When suffering comes upon these children, their experience is entirely different than Jehoiakim’s.  

Jehoiakim suffered alone. Christ’s brothers and sisters suffer too, but in fellowship with him: “…if, in fact, we suffer with him.” Ours is not a Savior who accomplished a drive-by salvation, briefly inhabiting our valley of woe just long enough to win our assurance of heaven. He lies with us on our sickbed, walks the unemployment line with us, and absorbs every cruel word and gesture flung our way.  

Not only that, Christ’s brothers and sisters bear their “inward groaning” in hope. They know that their suffering puts them in solidarity with “the whole creation [that] has been groaning in labor pains,” eagerly waiting for the consummation of all things and the glory to come (Romans 8:18–23). For Jehoiakim, the end of suffering is destruction. By contrast, for Christ’s brothers and sisters, there’s a vision of a larger, loving purpose to everything they experience. Always, for them, the groaning is but a waiting for “adoption, the redemption of our bodies,” always an anticipation of resurrection.  

As a result, Christ’s brothers and sisters live, not lives of a “Jehoiakim-like” insistence on their “best life now,” but rather, “if we hope for what we do not see, we wait for it with patience” (Romans 8:25). It’s a patience that is willing to do without so that someone else can have. It’s a patience that is slow to anger and quick to forgive. It’s a patience that commits itself to serving the ends of justice and compassion, with high regard for the frailty of the human family and the dullness of the human heart.  
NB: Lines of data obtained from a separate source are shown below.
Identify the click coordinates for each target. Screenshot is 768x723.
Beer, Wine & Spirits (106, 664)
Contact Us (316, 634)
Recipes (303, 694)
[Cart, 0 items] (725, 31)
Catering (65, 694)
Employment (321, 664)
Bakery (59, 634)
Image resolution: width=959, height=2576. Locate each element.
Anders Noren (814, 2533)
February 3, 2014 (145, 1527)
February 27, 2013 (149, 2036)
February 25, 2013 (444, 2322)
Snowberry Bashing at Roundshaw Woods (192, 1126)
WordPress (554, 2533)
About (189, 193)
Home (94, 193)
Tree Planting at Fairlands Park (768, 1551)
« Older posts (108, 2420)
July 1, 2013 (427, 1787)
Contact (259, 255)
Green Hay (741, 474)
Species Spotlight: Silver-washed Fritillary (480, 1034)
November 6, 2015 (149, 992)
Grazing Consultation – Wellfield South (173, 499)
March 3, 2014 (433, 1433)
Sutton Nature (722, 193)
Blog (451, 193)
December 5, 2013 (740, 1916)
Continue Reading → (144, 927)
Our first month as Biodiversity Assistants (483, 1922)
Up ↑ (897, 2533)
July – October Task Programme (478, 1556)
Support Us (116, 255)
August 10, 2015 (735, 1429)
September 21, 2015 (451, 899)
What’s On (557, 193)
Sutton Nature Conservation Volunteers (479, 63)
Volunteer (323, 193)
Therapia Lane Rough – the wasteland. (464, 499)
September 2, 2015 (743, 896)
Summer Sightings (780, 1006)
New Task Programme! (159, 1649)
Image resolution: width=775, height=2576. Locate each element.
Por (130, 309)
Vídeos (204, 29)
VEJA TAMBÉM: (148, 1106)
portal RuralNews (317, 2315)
Finally, unlike Jehoiakim who persistently resisted the voice of God, Christ’s brothers and sisters find themselves keenly attuned to the presence of the very Spirit of God working within them. The Spirit intercedes for them when they’ve exhausted their own prayer resources. Providing something like a release valve for their troubled souls, the Spirit draws wordless (alalētos) sighs and groanings from deep within them (Romans 8:26–27). The Spirit leads them when they need wisdom, counsel, and even course-correction (Romans 8:4,13). And always, always, always the Spirit testifies to them that they are their Heavenly Father’s beloved, adopted treasures and heirs (Romans 8:17).